» Available data
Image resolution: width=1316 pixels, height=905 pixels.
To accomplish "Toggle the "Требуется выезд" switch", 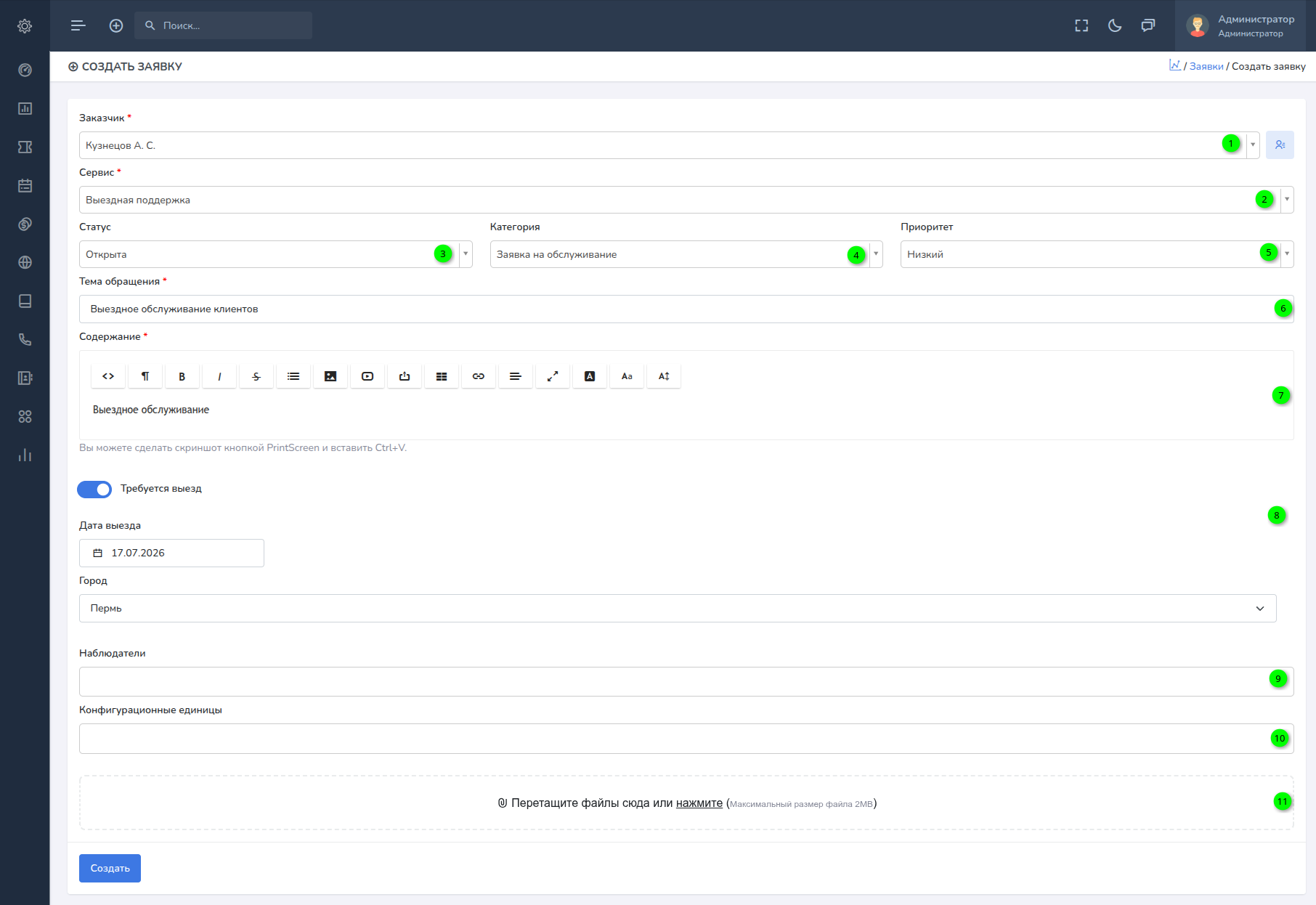I will tap(94, 489).
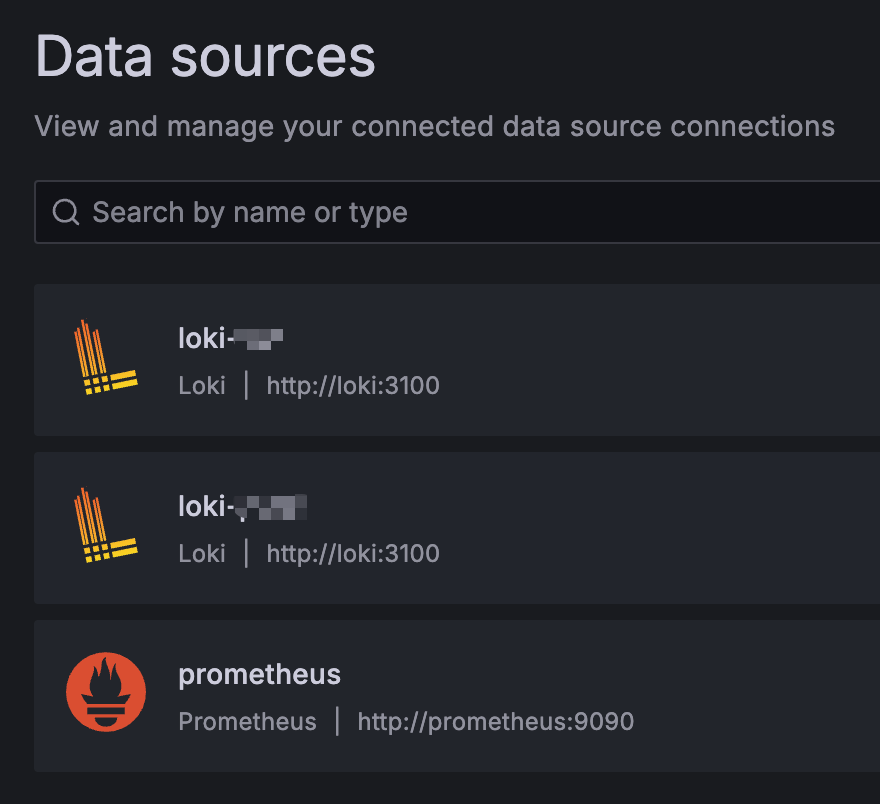Click the divider bar in the Prometheus row
Image resolution: width=880 pixels, height=804 pixels.
pyautogui.click(x=337, y=721)
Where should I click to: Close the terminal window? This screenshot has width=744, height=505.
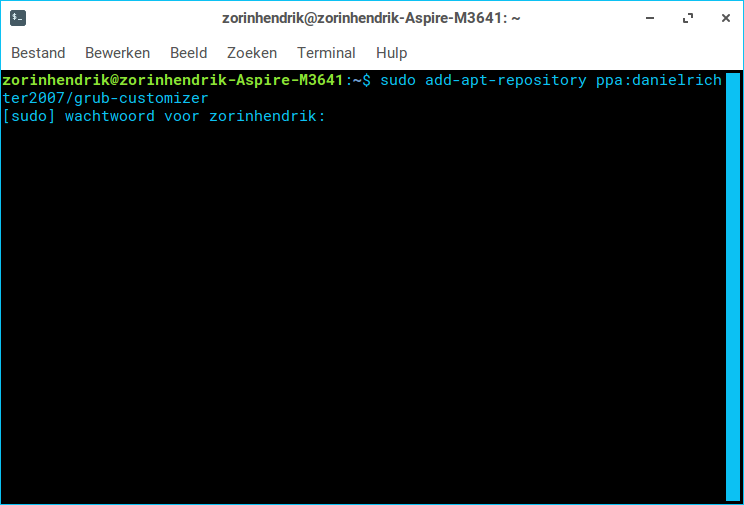725,18
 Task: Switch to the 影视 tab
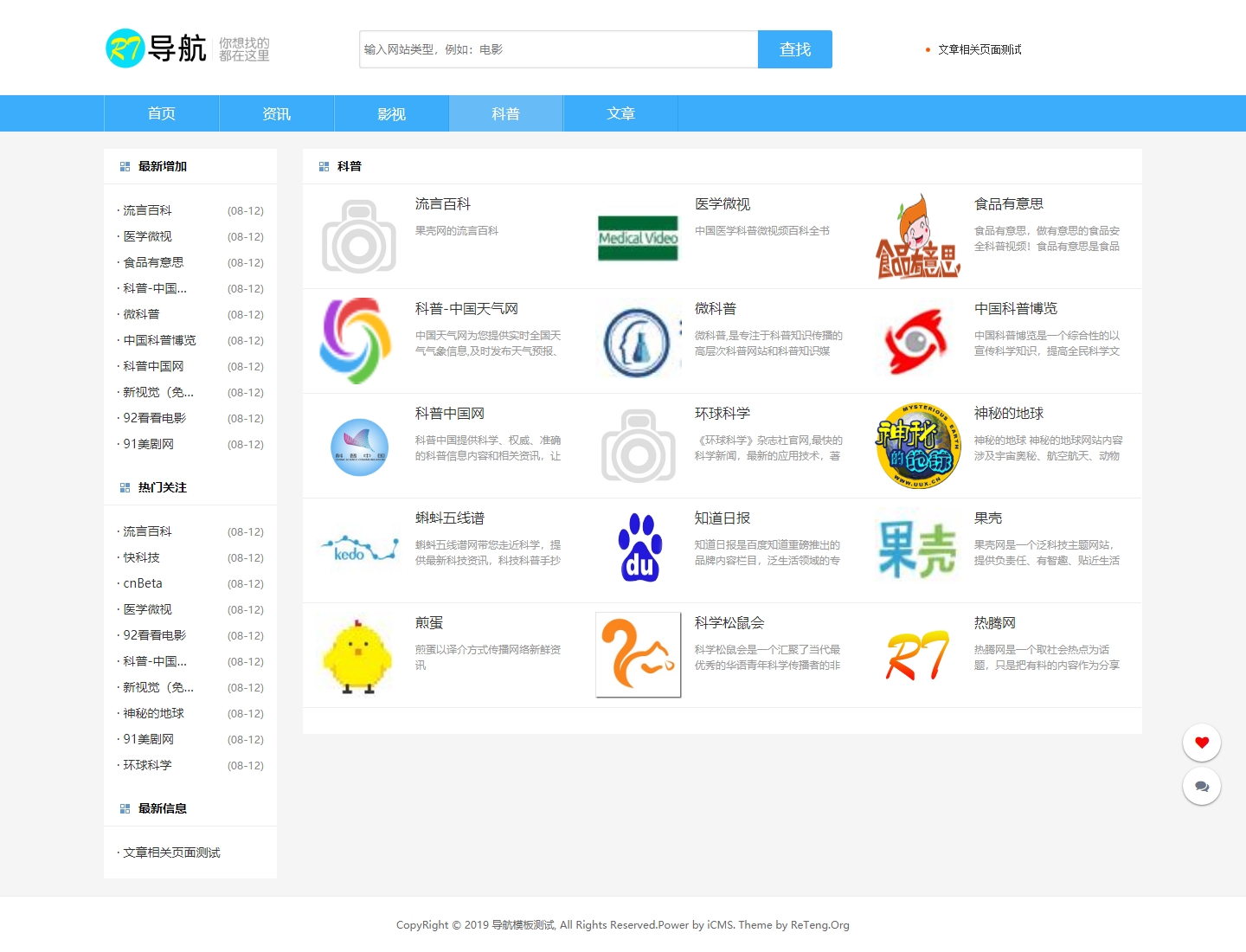click(x=391, y=113)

» What you need to do
From the line with "Where should I" to the final line of the entries above, reproduce each line exactly and nothing else; the pictures stay out.

» Expected output
Where should I click to: Close the terminal window? This screenshot has width=744, height=505.
725,18
 Task: Switch to the 影视 tab
click(x=391, y=113)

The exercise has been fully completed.